そしてその日はやってくる
ついに、この時がやってきた。
地区予選の大会登録メンバーが発表されたのだ。
選ばれたのは、新倉部長、河内副部長、仁科先輩、三浦先輩、山本先輩、文香姐さん、そして―――
「選ばれましたね…」
まだ、胸がドキドキして止まらない。
「うむ。私たち2人の練習や取り組みが評価されたんだ、これは誇っていい」
全部員の前で発表された10名は、そのまま部員たちの想いを背負って公式戦を戦うこととなる。
そう、ウチ、長谷川万理とルームメイトの深川さんはそのメンバーに選ばれていたのだ。
(深川さんの言う通り、ウチらのやってきたことが評価された…それは間違いない)
1年生で大会登録メンバーに選ばれたのは、姐さんとウチら2人のみ。
監督はあくまで2年生主体のメンバーで公式戦を戦うことを選んだ。
だからこそ、ウチらにだってできることがあるはずだ。
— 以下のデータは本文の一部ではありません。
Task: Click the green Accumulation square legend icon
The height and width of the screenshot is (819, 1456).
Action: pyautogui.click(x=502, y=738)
2人でやるダブルス、2人で練習して個々を鍛えてきたシングルス、どちらで選ばれても思い切りやるだけだ。
「万理」
「はいス」
「頑張ろう。2人でチームの力になろう」
「勿論ッス!」
姉御―――姉御は今、何をしていますか。
練習の時も部員たちとは隔離されてコーチ、音海さんと黙々何かを続けている姉御。
だけど、ウチは信じている。姉御がウチらレギュラーメンバーに戻ってくるって。
今のチームには姉御の力が必要だ。その認識は、監督たち首脳陣も選手たちも同じだと思っている。
(ウチらはウチらで頑張ります。だから、姉御も―――)
姉御の復帰がいつになるかは分からない。
だけど、ウチは。
あくまでウチの個人的な願望になってしまうけれど。
(都大会を、一緒に戦えることを!)
望んでいる。
それを目標に姉御も何かをやっているって、信じている。
だから、姉御…待ってます。姉御のことだから、すぐにウチらなんか追いついて、追い越してくれるって…。
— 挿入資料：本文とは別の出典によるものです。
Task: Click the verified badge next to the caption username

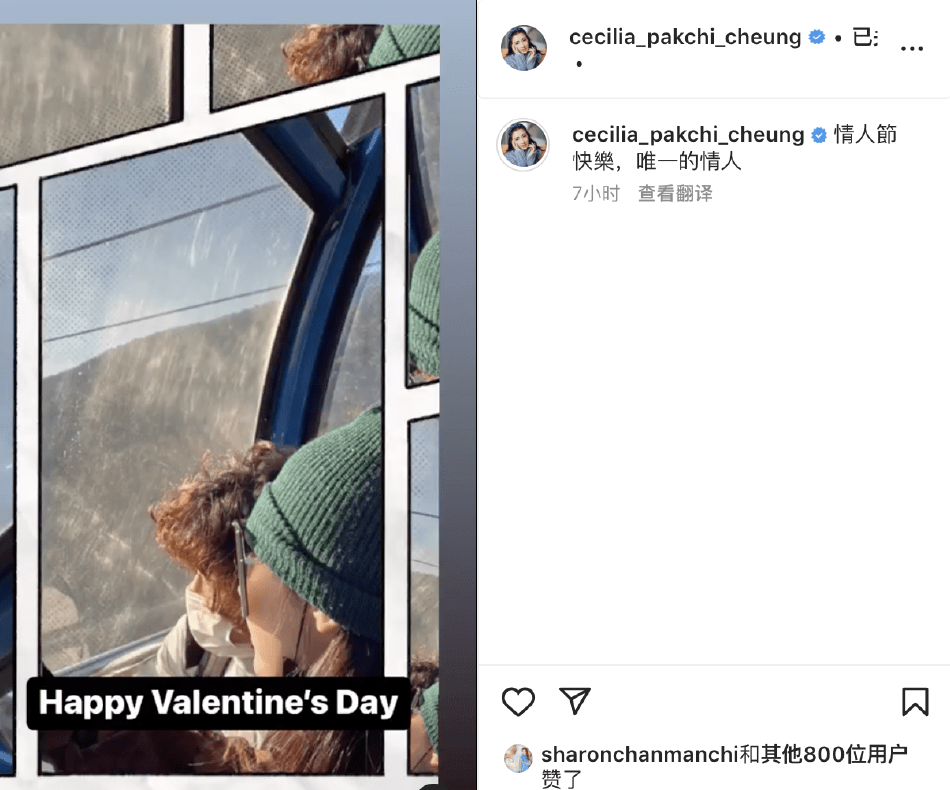Action: [820, 135]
―――ウチらにできるのは、目の前の戦いを勝ち上がるのみ!
「明日からまた、練習、頑張りましょうね…深川さん」
「勿論だ」
その時、一瞬だけ。
深川さんの凛々しい表情が、少しだけ崩れて。
ウチに笑いかけてくれた、そんな気がした。
◆
―――選ばれた
このチャンスは、千載一遇のものだと思っている。
今まで出番を与えられず、悲しくて泣いたときもあった。悔しくて震えた時もあった。
後輩に、藍原さんに支えられて私はこうして大会登録メンバーに選ばれた。
藍原さん。
大好きな後輩は、今苦しんでいる。
だけど、今、私に彼女にしてあげられることは多くない。
自分は、自分にしかできないこと―――つまり、チームに貢献して勝ちに繋がるプレーをすること。
試合に出て、勝つこと。
(それが今…)
大きく振ったラケットをもう一度、今度はバックハンドで強く振る。
「私が、しなきゃいけないこと!」
屋外練習場はもう真っ暗、そんな中でも私は自主練を続けていた。
レギュラーに選ばれなかった…試合に出られない、そんな彼女たちと共に。
彼女たちの向上心や次こそはと言う気持ちは誰よりも強い。
私だって今までは彼女たちの中でやっていたのだから、その気持ちは痛いほどよく分かる。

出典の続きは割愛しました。